**What the exercise asks**. Please copy everything from "Tag Archives: constructivism" down to "from the other." in the coopetition post below, word for word.

**Passage shown**.

Tag Archives: constructivism

Our Competition Is Our Co-Operator: The new coopetition

16 Sep

The term coopetition has actually been around for quite some time, as strange as it may seem. Going back to at least the 1930s, the word was coined to capture the idea that those who we compete against are in fact our partners in developing technologies and processes. We may fight fiercely to protect our trade secrets and to differentiate ourselves from our competitors, but we all gain from new developments. Think Microsoft and Apple—the mouse, windows, directory systems, tablets, product design—both benefit from “stealing” from the other.

However, the idea of coopetition is just now having—or about to have—its moment in the world of knowledge management, workplace learning, organizational dynamism and professional development. In our connected, networked, decentralized world, the very notion of X vs. Y, Us vs. Them, Me vs. You is falling away. Whether we think this is good or bad is irrelevant—it simply is. (I happen to think it’s wonderful.)

Manuel Lima has a really interesting take on how the interconnected, leaderless network is expressed in the shift in visualizations from the paradigm of trees and hierarchies to meshes of interconnectivity: from the “Tree of Life” to the “Network of Life.” If you have 12 minutes, check it out:

The point is that we are not insulated in our working groups, departments, organizations or the few professional colleagues who we happen to meet at annual conferences. We should seek out peers, experts and diverse members of our networks throughout our industry and across the globe. A widget manufacturer, a financial consultant or an electrician can and should learn as much from “competing” organizations as from the coworkers they see every day. We should constantly forage for innovations, learning and insights—the essence of modern work—across our networks. This is especially true of our supposed competitors.

**Stored data**.
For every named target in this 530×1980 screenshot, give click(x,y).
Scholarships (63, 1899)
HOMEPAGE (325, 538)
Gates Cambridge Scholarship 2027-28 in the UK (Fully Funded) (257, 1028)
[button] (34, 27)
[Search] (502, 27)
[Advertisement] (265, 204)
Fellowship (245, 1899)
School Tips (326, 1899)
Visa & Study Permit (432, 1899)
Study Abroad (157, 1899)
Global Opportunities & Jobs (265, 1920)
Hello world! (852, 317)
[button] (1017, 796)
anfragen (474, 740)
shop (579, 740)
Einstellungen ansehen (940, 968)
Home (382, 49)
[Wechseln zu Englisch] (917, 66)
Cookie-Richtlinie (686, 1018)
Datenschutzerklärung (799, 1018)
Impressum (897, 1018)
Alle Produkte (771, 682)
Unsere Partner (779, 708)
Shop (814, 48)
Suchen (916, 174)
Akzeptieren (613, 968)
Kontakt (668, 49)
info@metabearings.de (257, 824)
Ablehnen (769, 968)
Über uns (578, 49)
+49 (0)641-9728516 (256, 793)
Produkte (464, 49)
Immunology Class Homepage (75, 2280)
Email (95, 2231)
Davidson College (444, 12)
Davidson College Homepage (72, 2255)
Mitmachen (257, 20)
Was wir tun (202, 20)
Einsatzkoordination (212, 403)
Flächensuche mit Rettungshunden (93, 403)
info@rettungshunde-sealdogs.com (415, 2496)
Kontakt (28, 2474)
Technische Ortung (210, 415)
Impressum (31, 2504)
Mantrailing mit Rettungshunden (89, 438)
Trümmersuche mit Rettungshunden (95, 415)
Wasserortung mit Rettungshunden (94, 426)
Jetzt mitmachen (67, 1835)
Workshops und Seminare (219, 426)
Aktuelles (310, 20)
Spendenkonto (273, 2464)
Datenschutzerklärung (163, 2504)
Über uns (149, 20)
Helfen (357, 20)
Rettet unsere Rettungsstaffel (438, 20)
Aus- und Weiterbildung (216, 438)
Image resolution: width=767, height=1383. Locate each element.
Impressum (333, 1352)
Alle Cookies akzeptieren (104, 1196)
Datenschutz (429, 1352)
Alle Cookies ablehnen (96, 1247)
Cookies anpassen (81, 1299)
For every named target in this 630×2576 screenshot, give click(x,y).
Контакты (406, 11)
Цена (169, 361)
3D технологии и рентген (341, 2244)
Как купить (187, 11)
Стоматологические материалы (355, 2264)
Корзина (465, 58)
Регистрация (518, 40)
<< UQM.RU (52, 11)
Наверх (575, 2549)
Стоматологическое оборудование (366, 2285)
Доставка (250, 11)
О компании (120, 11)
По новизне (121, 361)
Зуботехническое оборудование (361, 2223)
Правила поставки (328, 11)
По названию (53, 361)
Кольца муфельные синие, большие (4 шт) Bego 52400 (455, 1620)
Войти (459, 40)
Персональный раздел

**Written answer**.
Tag Archives: constructivism

Our Competition Is Our Co-Operator: The new coopetition

16 Sep

The term coopetition has actually been around for quite some time, as strange as it may seem. Going back to at least the 1930s, the word was coined to capture the idea that those who we compete against are in fact our partners in developing technologies and processes. We may fight fiercely to protect our trade secrets and to differentiate ourselves from our competitors, but we all gain from new developments. Think Microsoft and Apple—the mouse, windows, directory systems, tablets, product design—both benefit from “stealing” from the other.